President Bush’s parting legacy

  • Raven Gale

    Presidential hopeful US Senator Barak Obama quickly have the India-Pakistan Kashmir resolved “to reduce the nuclear danger in South Asia”, according to an Online report, and said to the journal Arms Control Today he would “prioritize diplomatic efforts have them move “beyond their moratorium on nuclear testing towards ratification of the treaty (CTBT)”.

    Republican rival Senator John McCain would without the shadow of a doubt endorse this stance, while the rest of the world with bated breath to see whether or not the US can, at least, accomplish this critical mission, as the US-India nuclear energy deal opens the door for nuclear proliferation with Pakistan in particular compelled to seek nuclear energy (and nuclear parity) from other sources.

    Aggravating the situation is India threatening to turn off the taps by damming the Chenab River, an important tributary of the River Indus’ Pakistan’s main water artery, to precipitate a major crisis. This has compelled Pakistan to turn to the World Bank, the guarantor of the Indus Water Treaty to mediate.

    “We have approached the World Bank for arbitration and informed them that “India has committed gross violations by reducing the Chenab water flow, a senior government official is reported to have said and Pakistan’s demand is that this be redressed to make up for the losses suffered by releasing water in the Ravi, Sutlej and Chenab rivers.

    Primarily an agrarian economy, Pakistan has never felt so threatened.

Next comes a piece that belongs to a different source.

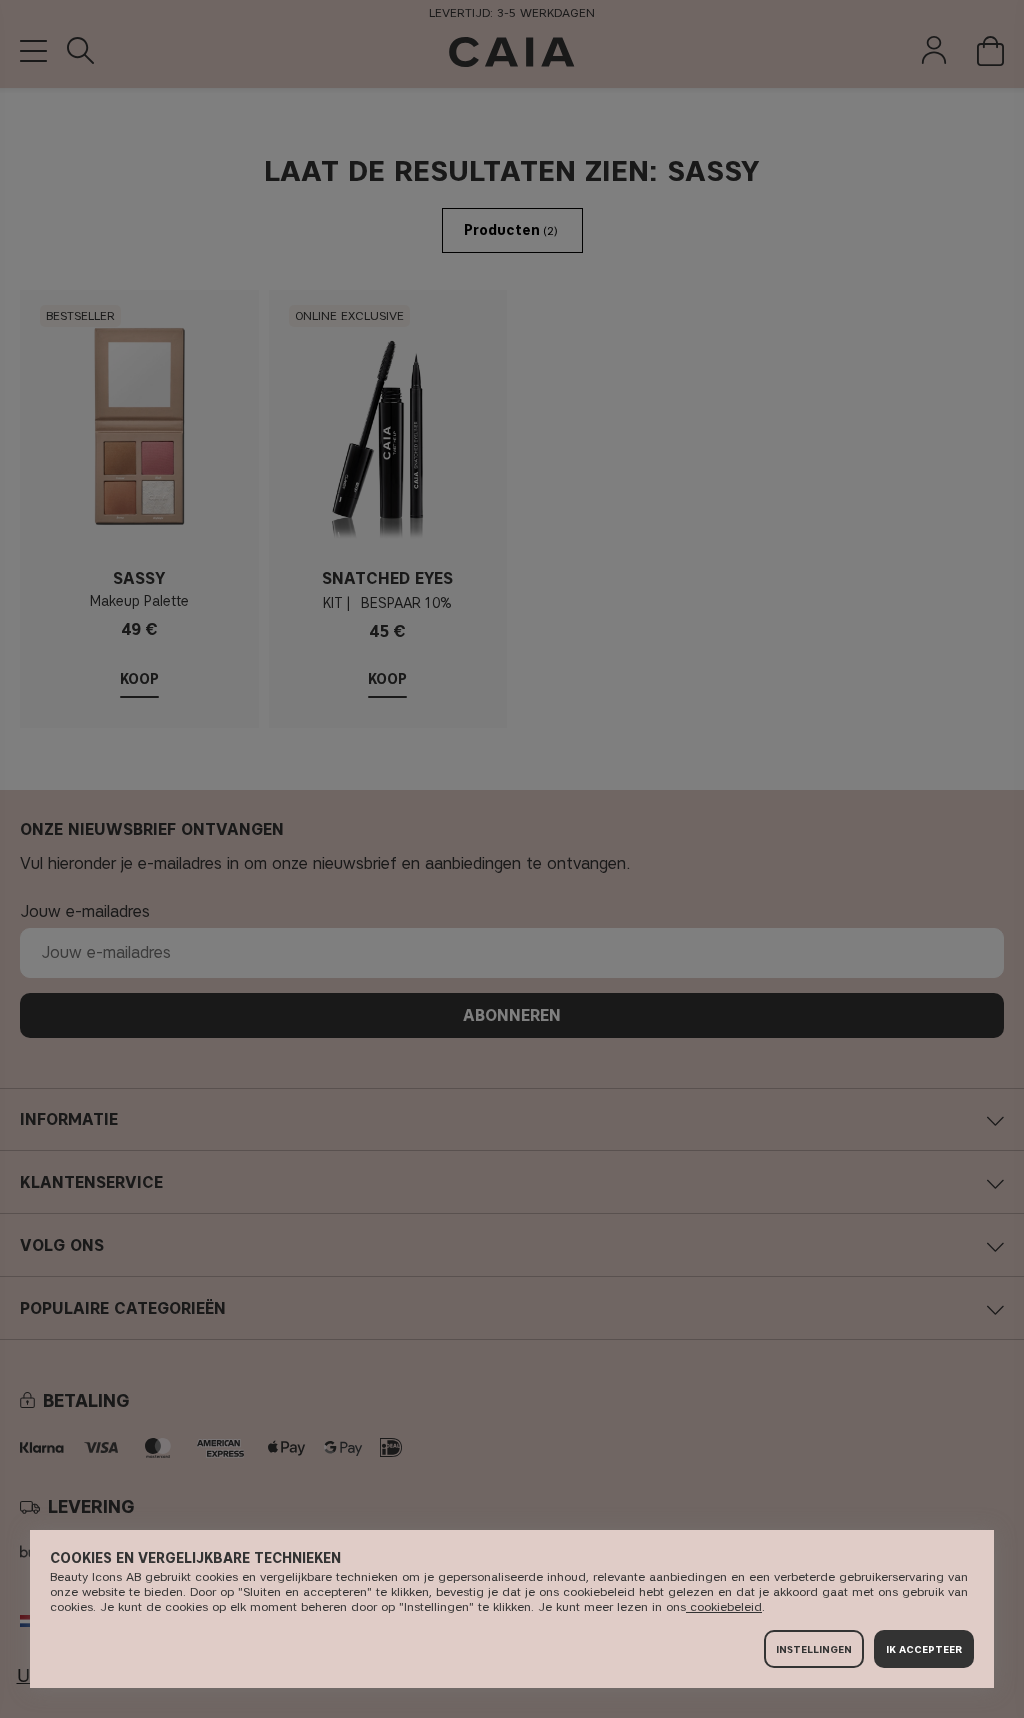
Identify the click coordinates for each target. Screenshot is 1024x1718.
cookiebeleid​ (724, 1606)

    Still, the meeting between Indian Prime Minister Manmohan Sing and Pakistan’s President Asif Zardari on the sidelines of the UN summit and their joint press statement of an “expansion of people to people contacts, trade, commerce and economic cooperation”, held promise. And, if Singh did indeed signal to Zardari that India would “honour” the water treaty, glad tidings appear to be on the horizon.

    But given the restiveness in India with the Hindu fundamentalist BJP, India’s main opposition party, up in arms on the Kashmir uprising and India’s Hindu populace’s murderous drive against Indian Christians, the chances of this materializing to the point of “caring in sharing” is likely to be short lived .

    This notwithstanding a fifth round of the Composite Dialogue between the two countries has been scheduled three months down the line. But that may emerge as so much more rhetoric, in the light of earlier such meetings where little progress was seen to have been made.

    For its part, Pakistan stands by its pledge it would not “allow the use of its territory” by forces determined to derail the peace process and the two leaders have agreed to convene a “special meeting of a joint anti-terror mechanism next month” specially to address such concerns as the bombing of the Indian embassy in Afghanistan which was reported to have killed 41 people.

    Escaping international media attention, however, is the presence of Indian “trade consulates” in Afghanistan close to Pakistan’s border with the former country, even as bombings in Balochistan and such as the one suffered by the Islamabad Marriot Hotel which killed close to 60, as well as the as yet unclaimed blast of that derailed a train in Pakistan’s south, continue with relentless regularity.

    These and other acts of sabotage prevent Pakistan from battling Al Qaeda in its north and, while President Bush may view the induction of India into the American camp through the nuclear energy agreement his parting legacy, it would not be worth the paper it is written on if not tied to the condition of a resolution of the Kashmir dispute.